What people didn’t see was that he was there to distract me while my life was actively falling apart behind the scenes. The photo wasn’t a lie, but it wasn’t the truth either. It was a fraction of a moment, stripped of context, because context doesn’t perform well.
Even honesty online is still a choice.
I don’t post everything. I can’t. No one can. There are stories that belong to the people living inside them, not to an audience. There are moments that need privacy, protection, and time to become something other than raw.
Authenticity does not mean exposure without boundaries. It means honesty with intention.
The Spell We’re All Under
There is something almost witchy about it, this collective illusion.
A modern glamour spell that feeds on attention and vulnerability. We know it’s curated. We know it’s filtered. We know it’s engineered to keep us scrolling.
And still, it gets us.
We still feel behind. Still feel late. Still feel like everyone else got a map and we’re improvising in the dark. The spell works not because we’re foolish, but because it’s designed to.
Behind every glossy post is a life just as complicated, just as human, and just as unfinished as yours.
Pulling Back the Curtain
I don’t want to burn social media to the ground.
I want us to stop blaming ourselves for reacting normally to something designed to manipulate us.
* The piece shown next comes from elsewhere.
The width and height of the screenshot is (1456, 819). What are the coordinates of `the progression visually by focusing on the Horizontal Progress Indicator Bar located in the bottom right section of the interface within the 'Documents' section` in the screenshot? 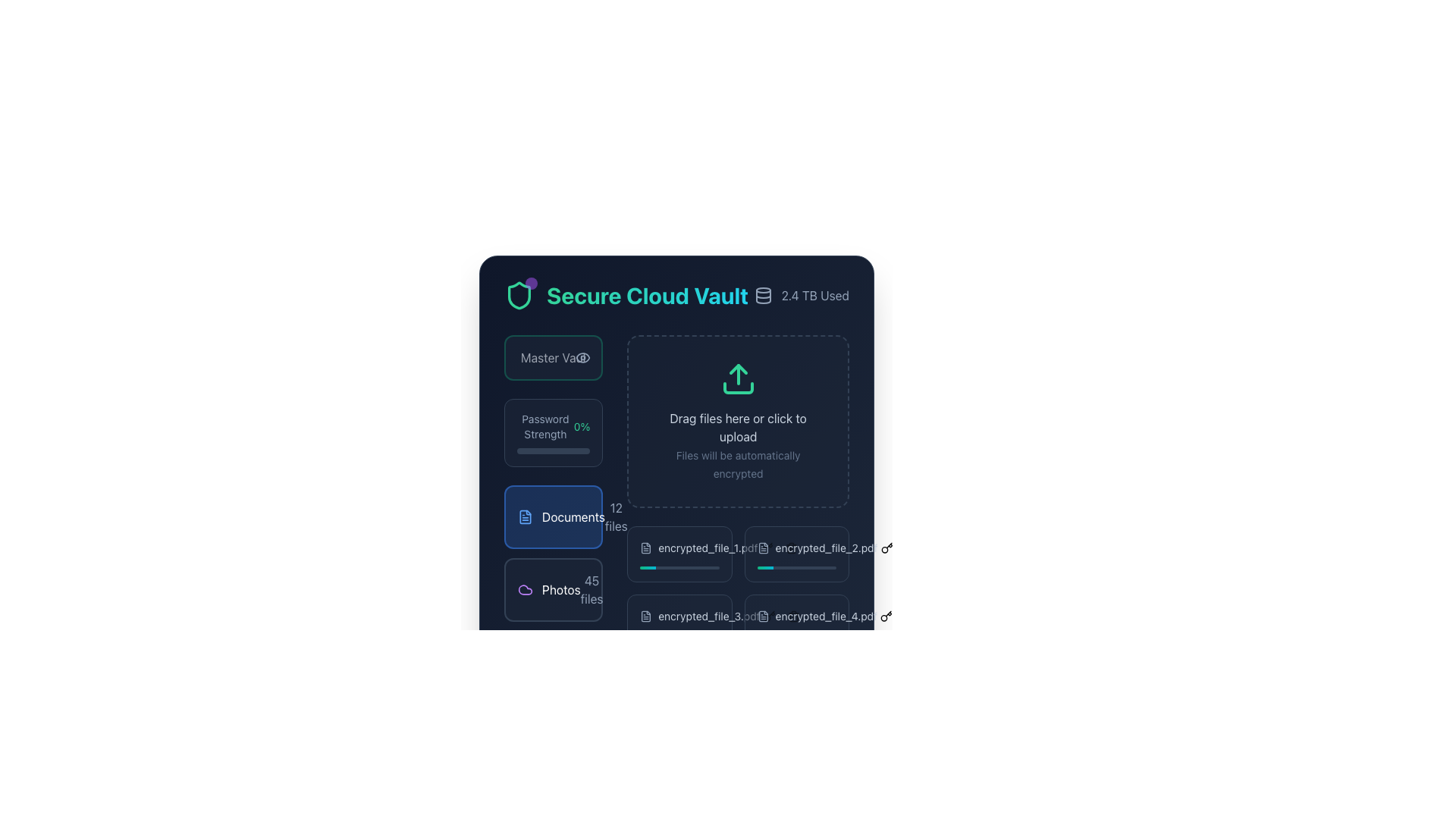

I want us to remember that what we see is a sliver, not the whole. That joy doesn’t require proof. That struggle doesn’t mean failure. That no one is thriving all the time—they’re just posting when they are.
And maybe, gently, we stop punishing ourselves for not looking like someone else’s best moment.
Because your behind-the-scenes is not a flaw. It’s where the real story lives.
And it was never meant to be compared, commodified, or exploited for engagement.